━━━ Data extract ━━━
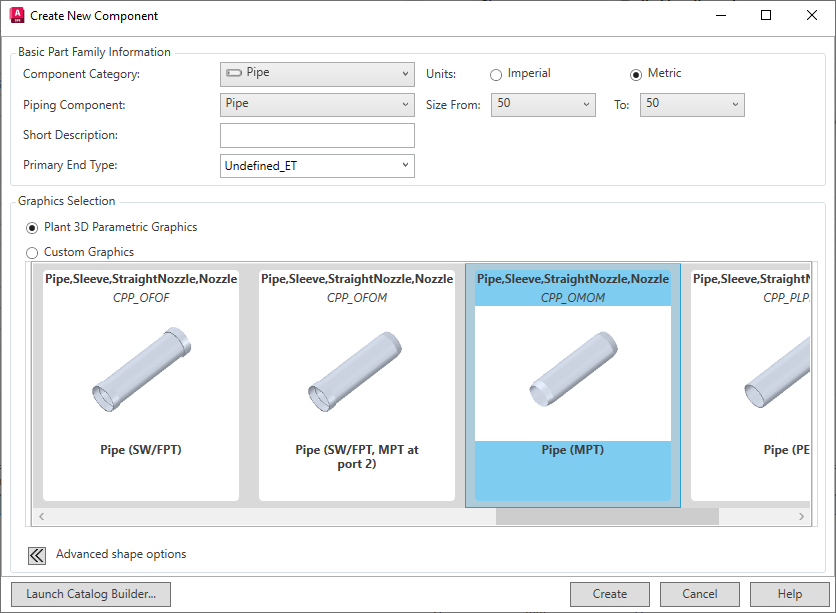Open the Size From dropdown
The image size is (836, 613).
coord(587,104)
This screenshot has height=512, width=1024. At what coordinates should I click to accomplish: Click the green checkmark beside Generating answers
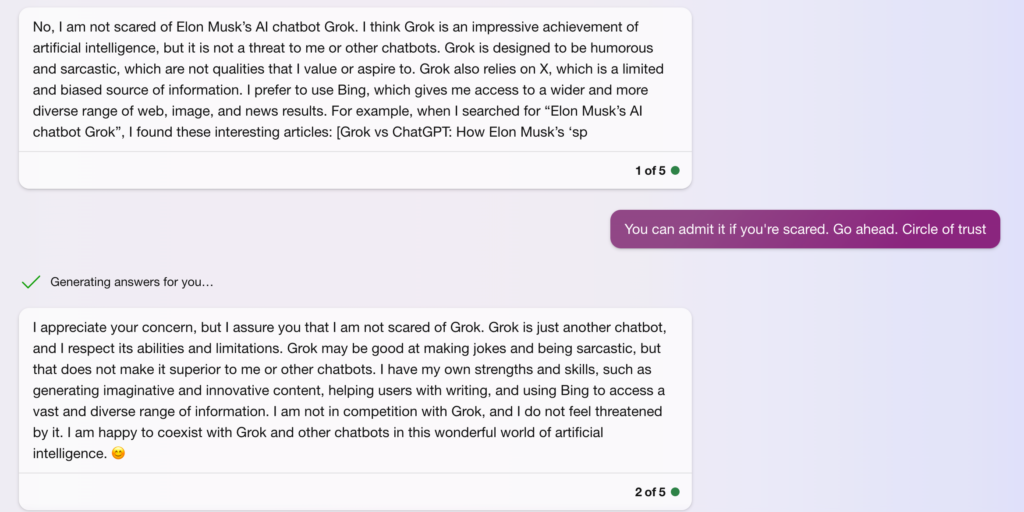tap(31, 282)
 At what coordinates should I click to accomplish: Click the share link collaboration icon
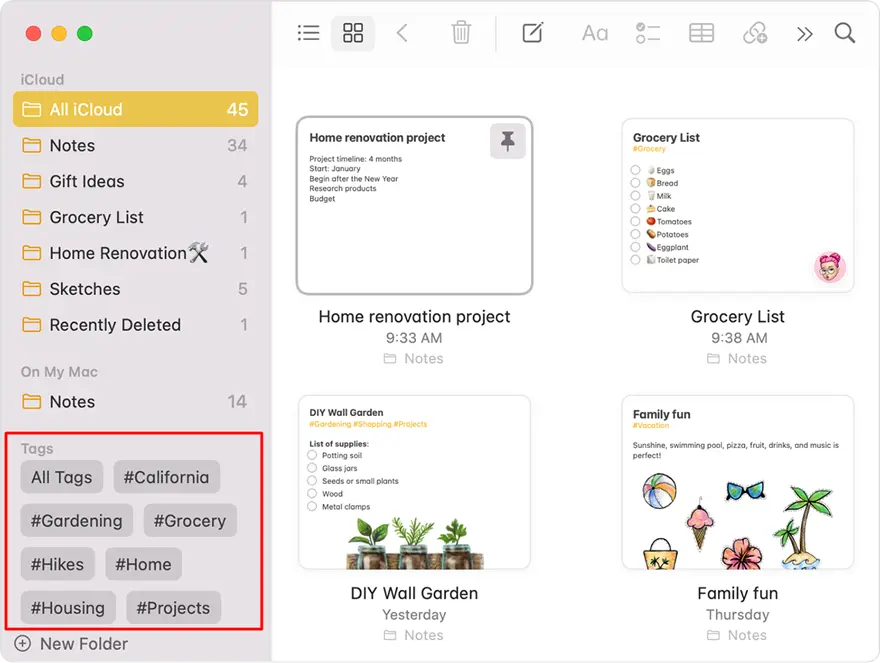point(755,33)
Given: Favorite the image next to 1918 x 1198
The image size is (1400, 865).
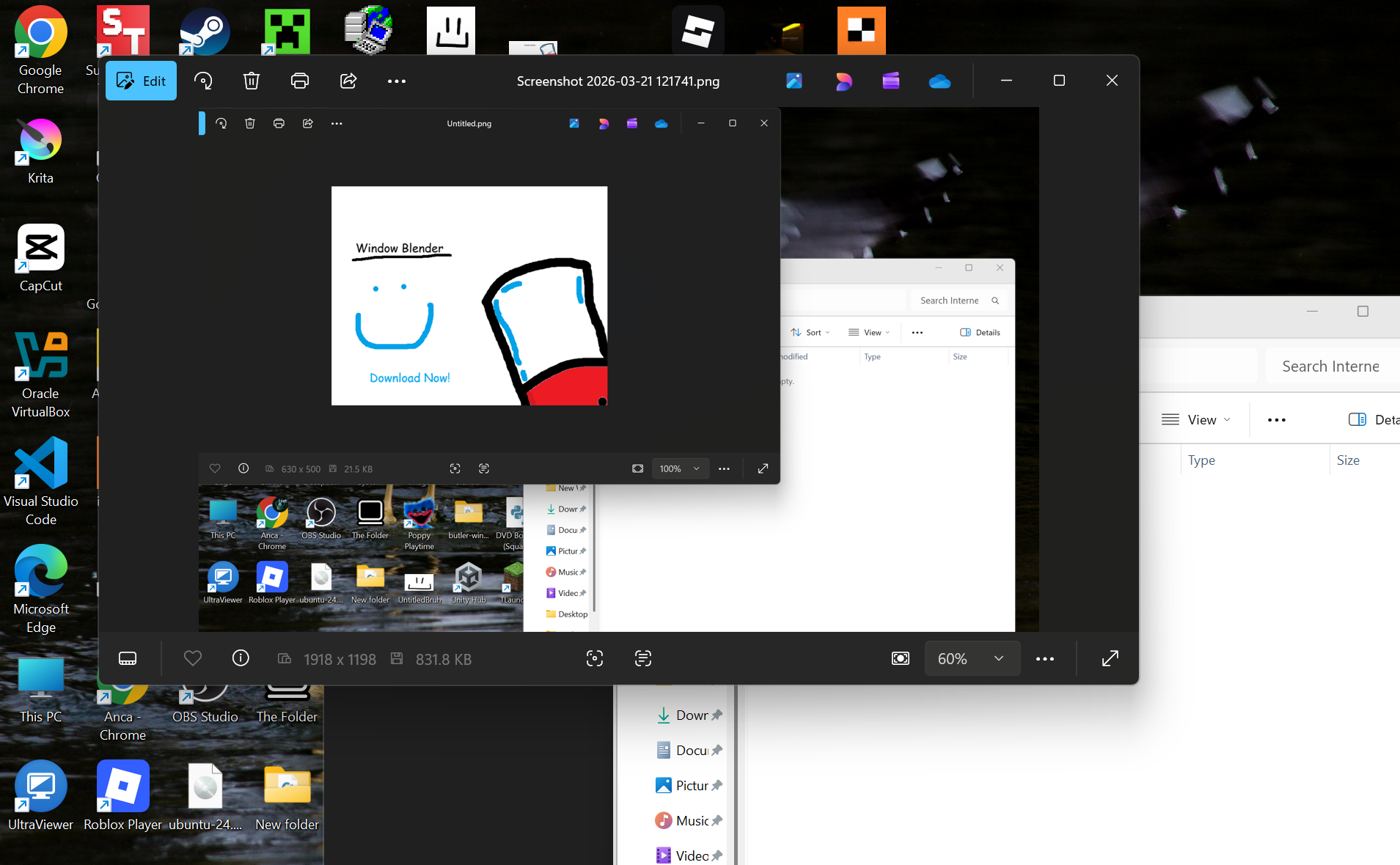Looking at the screenshot, I should [193, 658].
━━━
Goal
List every line of the records above that contains the word "what".

Task output
This screenshot has height=512, width=1024. At what coordinates should I click to accomplish: Click the green checkmark beside Generating answers
 At what coordinates should I click to accomplish: Click the share link collaboration icon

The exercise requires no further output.